The Divine Comedy for Our Time | Sojourners

The Divine Comedy for Our Time

I was reading "The Inferno" at my father's bedside as he was on his way toward paradise.

THIS SUMMER, in Mississippi, I sat by my father’s bed for three weeks and watched him die. After that, I drove one of my kids from Kentucky to New England for a college visit. Along the way, we climbed a mountain and spent the night in a rest area when we couldn’t find a motel room. Then, with five-sixths of my family and three weeks’ worth of camping gear packed into (and onto) an aging minivan, we drove to Banff National Park in Alberta, Canada. Along the way, in British Columbia, we went through an active wildfire and saw a tree explode into flames about 50 feet from our van. At Banff we saw a moose, two grizzly bears, and the vast acres of gravel left behind by the rapidly receding Columbia Icefield.

On every step of this long, strange trip, I carried with me a big, fat, well-worn paperback book, its margins filled with my youngest son’s class notes. So, what did I do this summer? I read The Divine Comedy by Dante Alighieri. Every night—well, most nights—I spent 15 or 20 minutes accompanying the poet of the early 1300s down into the depths of Hell, up the winding mountain trails of Purgatory, and on to the beatific vision of Paradise.

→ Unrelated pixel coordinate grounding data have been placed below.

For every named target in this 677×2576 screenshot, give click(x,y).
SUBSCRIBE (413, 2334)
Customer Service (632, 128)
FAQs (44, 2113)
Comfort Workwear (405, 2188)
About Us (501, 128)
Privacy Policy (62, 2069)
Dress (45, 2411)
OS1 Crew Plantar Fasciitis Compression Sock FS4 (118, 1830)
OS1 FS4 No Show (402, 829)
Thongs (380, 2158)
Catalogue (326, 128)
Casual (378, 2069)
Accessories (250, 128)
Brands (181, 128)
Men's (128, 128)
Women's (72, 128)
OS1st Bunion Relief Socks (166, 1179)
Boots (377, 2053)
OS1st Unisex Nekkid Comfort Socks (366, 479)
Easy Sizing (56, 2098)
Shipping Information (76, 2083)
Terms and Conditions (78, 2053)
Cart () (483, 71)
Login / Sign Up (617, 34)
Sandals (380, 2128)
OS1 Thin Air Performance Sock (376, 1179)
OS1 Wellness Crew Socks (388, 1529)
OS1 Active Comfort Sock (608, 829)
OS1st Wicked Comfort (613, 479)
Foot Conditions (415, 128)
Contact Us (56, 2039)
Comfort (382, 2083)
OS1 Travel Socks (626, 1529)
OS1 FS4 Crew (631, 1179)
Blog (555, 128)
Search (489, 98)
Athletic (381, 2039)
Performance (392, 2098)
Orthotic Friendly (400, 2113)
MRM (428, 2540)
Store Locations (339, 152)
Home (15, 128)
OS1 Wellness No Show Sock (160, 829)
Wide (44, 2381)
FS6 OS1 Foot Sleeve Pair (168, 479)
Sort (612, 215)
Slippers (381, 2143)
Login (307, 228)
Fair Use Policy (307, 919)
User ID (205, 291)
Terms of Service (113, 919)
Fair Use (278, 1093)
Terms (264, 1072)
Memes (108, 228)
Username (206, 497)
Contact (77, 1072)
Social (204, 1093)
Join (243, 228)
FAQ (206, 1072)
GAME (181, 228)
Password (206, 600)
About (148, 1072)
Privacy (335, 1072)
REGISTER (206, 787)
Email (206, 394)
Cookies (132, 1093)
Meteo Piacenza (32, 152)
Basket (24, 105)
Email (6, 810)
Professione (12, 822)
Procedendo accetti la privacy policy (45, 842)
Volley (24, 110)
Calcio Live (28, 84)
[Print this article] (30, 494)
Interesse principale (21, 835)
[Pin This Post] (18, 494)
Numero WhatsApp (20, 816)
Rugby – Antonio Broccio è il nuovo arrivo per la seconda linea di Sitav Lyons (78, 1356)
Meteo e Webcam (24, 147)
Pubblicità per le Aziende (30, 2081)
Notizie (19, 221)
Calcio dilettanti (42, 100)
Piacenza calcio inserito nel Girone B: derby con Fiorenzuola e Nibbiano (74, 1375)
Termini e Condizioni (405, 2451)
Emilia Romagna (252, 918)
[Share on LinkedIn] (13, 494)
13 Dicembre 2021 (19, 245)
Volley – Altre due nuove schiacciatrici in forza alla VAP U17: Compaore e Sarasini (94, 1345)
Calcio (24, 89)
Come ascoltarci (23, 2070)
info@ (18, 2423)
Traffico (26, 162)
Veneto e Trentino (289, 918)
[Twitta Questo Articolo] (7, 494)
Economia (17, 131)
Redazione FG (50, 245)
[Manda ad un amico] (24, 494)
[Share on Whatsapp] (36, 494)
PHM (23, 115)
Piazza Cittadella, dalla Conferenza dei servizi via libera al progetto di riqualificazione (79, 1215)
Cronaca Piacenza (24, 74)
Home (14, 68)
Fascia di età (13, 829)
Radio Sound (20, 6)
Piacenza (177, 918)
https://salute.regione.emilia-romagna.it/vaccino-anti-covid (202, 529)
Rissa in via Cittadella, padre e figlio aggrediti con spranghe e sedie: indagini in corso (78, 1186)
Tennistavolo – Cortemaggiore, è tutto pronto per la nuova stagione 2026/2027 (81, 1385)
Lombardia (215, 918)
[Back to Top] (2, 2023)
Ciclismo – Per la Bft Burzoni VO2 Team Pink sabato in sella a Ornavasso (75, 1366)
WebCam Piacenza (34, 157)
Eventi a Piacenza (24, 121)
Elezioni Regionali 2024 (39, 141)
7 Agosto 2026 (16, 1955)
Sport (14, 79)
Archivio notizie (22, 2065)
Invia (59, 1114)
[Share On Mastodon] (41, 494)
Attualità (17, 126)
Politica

At our kids’ school, everyone reads The Divine Comedy in 11th grade: the whole thing, all year long. And they mostly love it, or learn to. Then, at a parents’ meeting this year, my wife, Polly, learned that another mother was reading Dante along with her child and loving it. Soon Polly challenged many of our friends and colleagues to read the entire Divine Comedy over the summer. One hundred cantos, each about four pages of poetry, plus translator’s notes. One canto per day.

For years, I’ve spent part of my summer reading some super-sized classic novel that I should have read decades ago, but hadn’t. This year I had my heart set on David Foster Wallace’s Infinite Jest. But, hey, a challenge is a challenge ...

And I don’t regret it a bit. I was reading “The Inferno” at my father’s bedside as he went through a few nights of hell on his way toward paradise. “The Purgatorio” gave metaphoric resonance to the towering Rocky Mountains, and “The Paradiso” gave me a vision of a time worth recapturing, when all the greatest artists and intellectuals saw the Jewish-Christian story as the organizing principle of the universe.

But mostly I was struck with how very modern, or at least unmedieval, Dante was. His pilgrim narrator on this spiritual journey was no generic Everyman. It was Alighieri himself, a fully realized, autobiographical, first-person narrator in the throes of a midlife crisis, yearning for an unrequited love, driven by literary ambition, and outraged at the corruption of church and state in his beloved Italy. In fact, there were passages, especially those where he talked poetry with his spirit guide Virgil, in which Dante struck me as the true ancestor of Norman Mailer and his Advertisements for Myself.


And all the suffering, struggling, or rejoicing souls that the pilgrim meets along the way are not allegorical figures. They are actual people drawn from Dante’s own era, often named by name, with their real-life follies and hypocrisies exposed for all to see, for all eternity. And they are enduring very specific punishments or penances that the poet crafted to visualize the consequences of our common moral weaknesses.

About halfway through my Dante project, I remembered the moment in A Charlie Brown Christmas when Lucy says to Schroeder, “Everyone talks about how ‘great’ Beethoven was. ... How can you say someone is great who’s never had his picture on bubble gum cards?”

I still don’t know much about Beethoven. But now I can tell you: Dante Alighieri was great, even without the bubble gum cards.